That's a good way to get someone to open up. If she starts telling you all the things she had to do that she didn't want to do, or complains a lot about past employers, you can tell a great deal from that. Some people will say something revealing, like "I didn't like bathing people and changing soiled clothes." That tells you they don't have the right attitude. Others will start telling you what a wonderful experience they had caring for someone, and you can just feel the commitment. The most important thing is to find someone who has a real heart for working with older people, who isn't just doing it for the money.

Ask potential candidates about their comfort level with specific personal care tasks, such as whether they've worked with people with incontinence and have experience changing disposable pants and other incontinence products. Ask them to describe how to give a bed bath. If they know this, they're usually pretty experienced. If they know how to change the bed with someone in it, that's telling. Ask if they have previous experience working in a nursing home. If so, they're likely to have had lots of training and experience with different circumstances.

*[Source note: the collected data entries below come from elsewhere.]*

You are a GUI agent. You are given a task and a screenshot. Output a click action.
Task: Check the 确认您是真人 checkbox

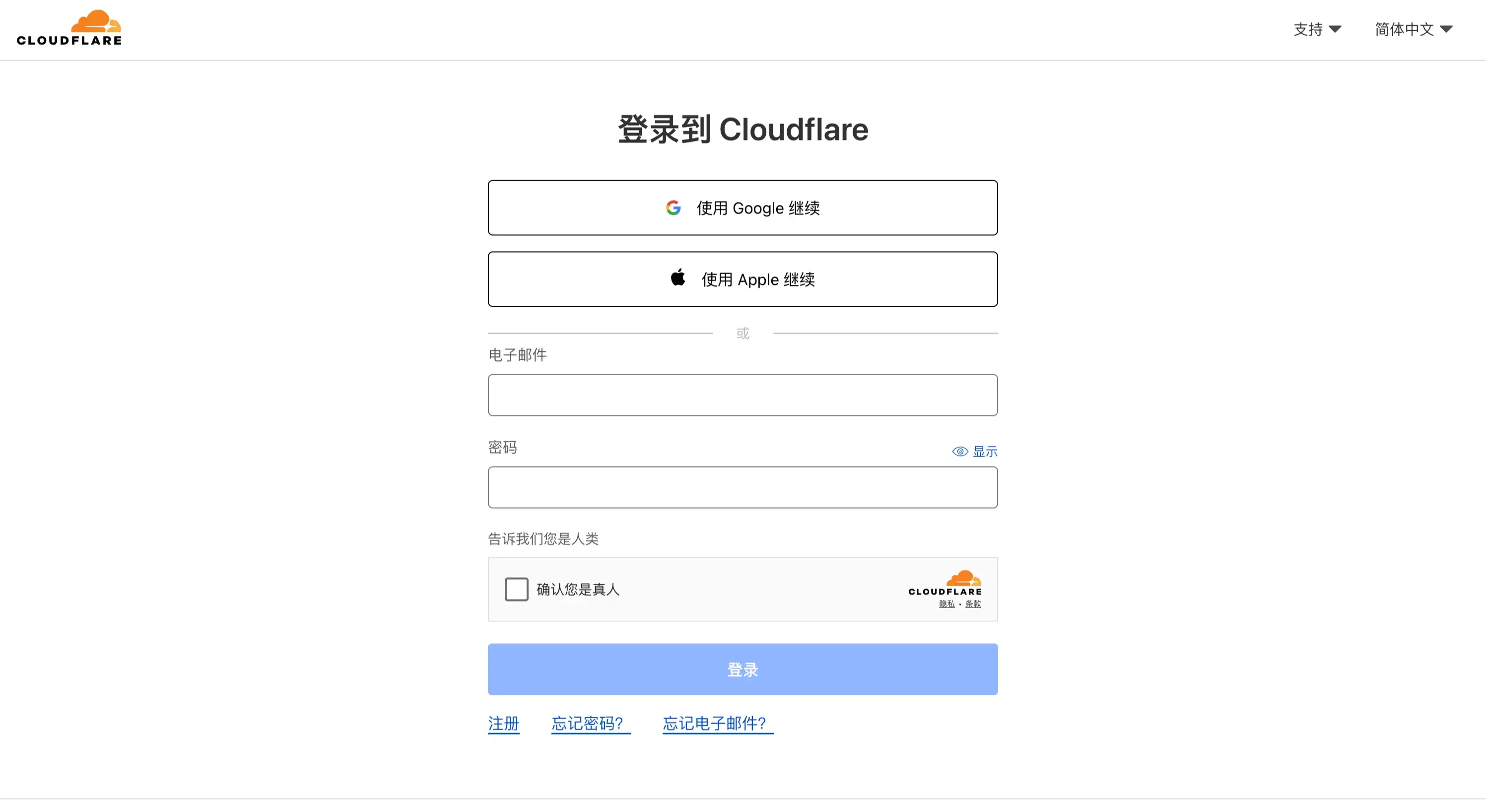pos(516,589)
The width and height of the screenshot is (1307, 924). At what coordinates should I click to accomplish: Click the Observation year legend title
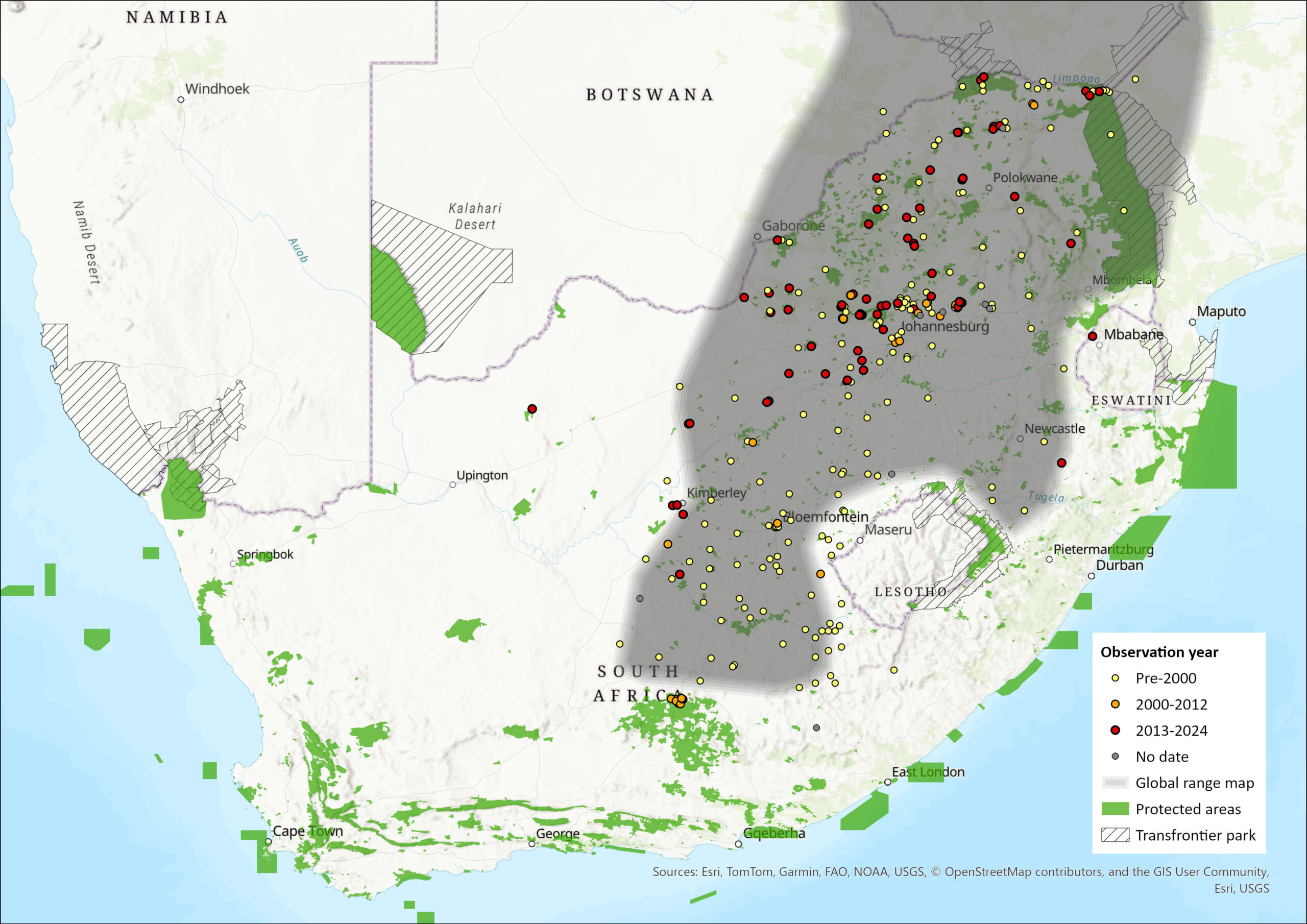click(1159, 652)
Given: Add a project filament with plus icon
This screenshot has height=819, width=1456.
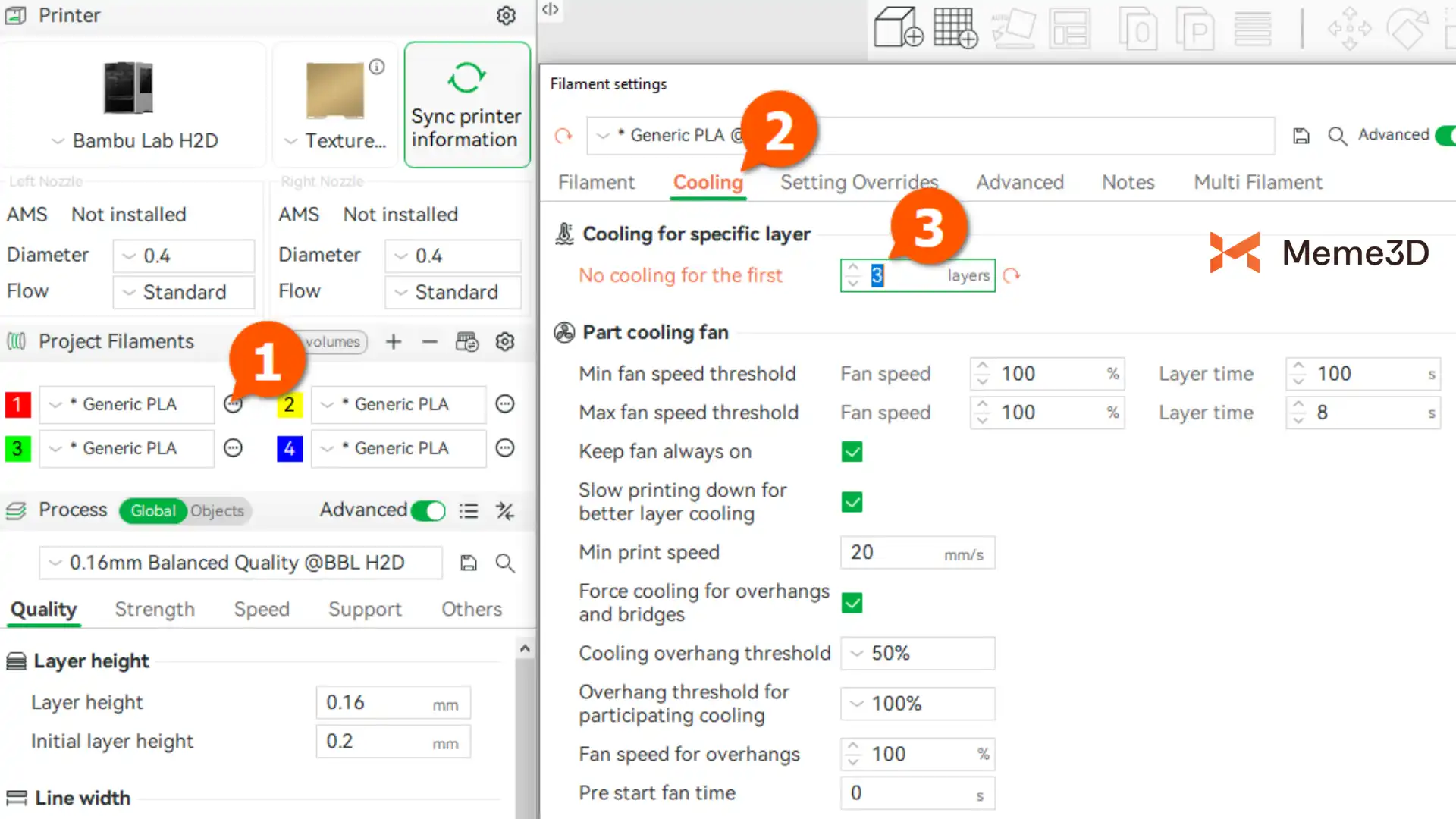Looking at the screenshot, I should pyautogui.click(x=393, y=342).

If you want the personal care assistant you hire to cook, ask her how much she cooks. It doesn't matter so much if she has professional experience cooking or what kind of food she makes for herself. If she's done a lot of cooking and is confident in the kitchen, she'll be able to cook whatever the client wants, even if it's not what she normally makes at home. She just needs to have a comfort level with reading and following a recipe, and that's not something an agency or training program can teach; that comes from time spent in the kitchen.